(Saved entries)

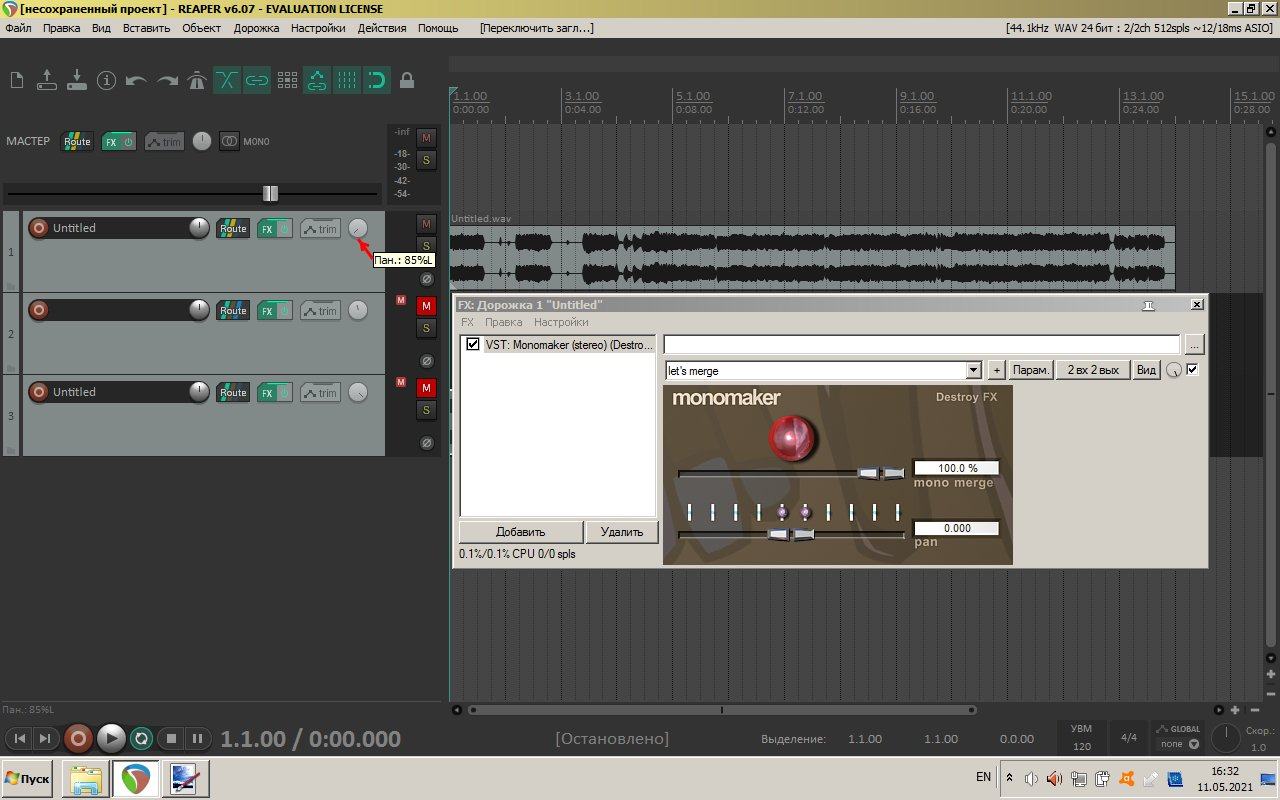The image size is (1280, 800).
Task: Click the Добавить button in FX window
Action: tap(520, 532)
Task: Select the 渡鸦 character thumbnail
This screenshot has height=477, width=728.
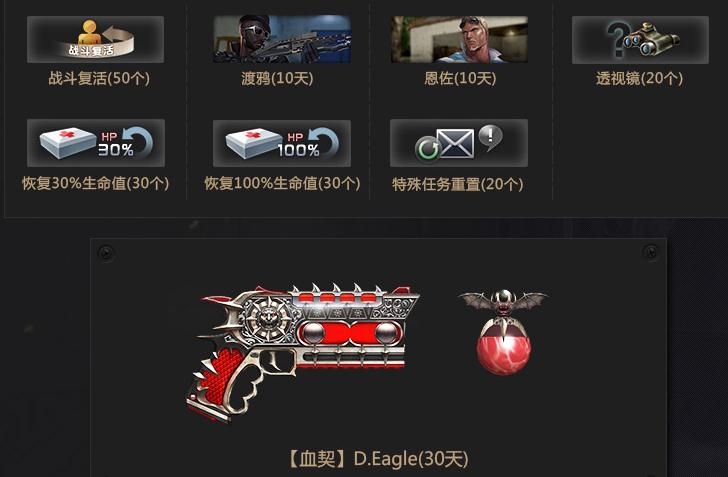Action: pyautogui.click(x=282, y=39)

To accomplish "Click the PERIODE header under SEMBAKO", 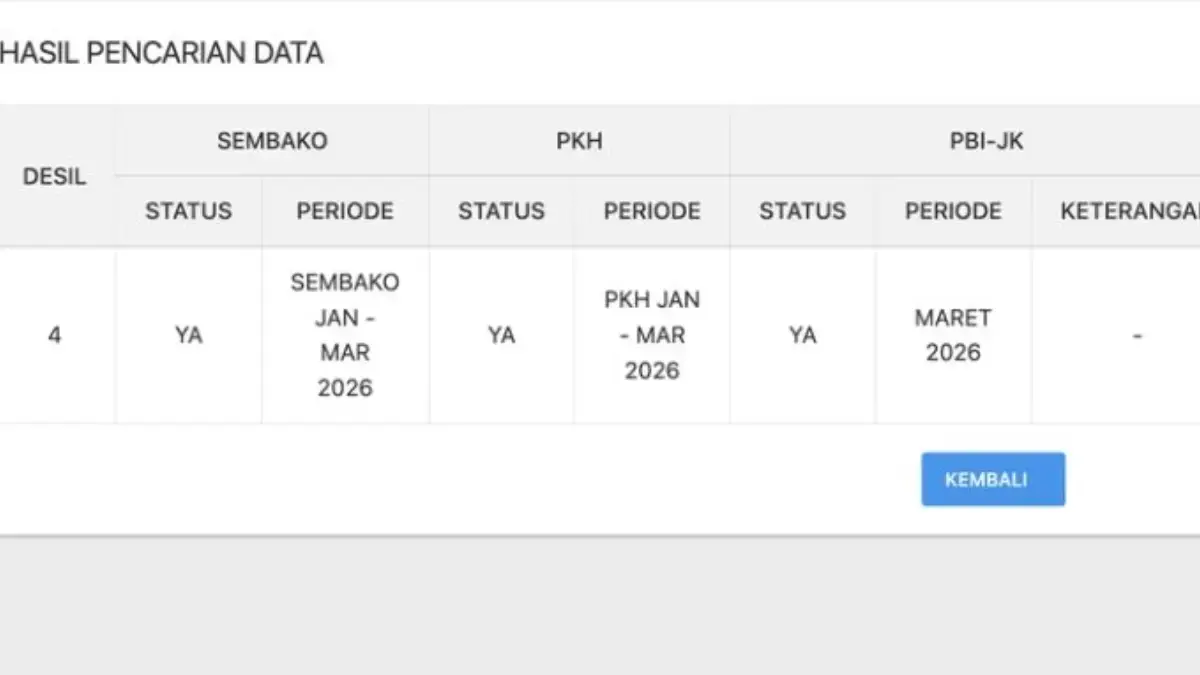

* Exercise instructions
Please give a word-for-word transcript of the lines from the one holding "This screenshot has height=477, width=728." through the final line of the entries, both ends kept, with no pictures.

* Output for this task
This screenshot has height=477, width=728.
Action: pyautogui.click(x=282, y=39)

To accomplish "Click the PERIODE header under SEMBAKO", 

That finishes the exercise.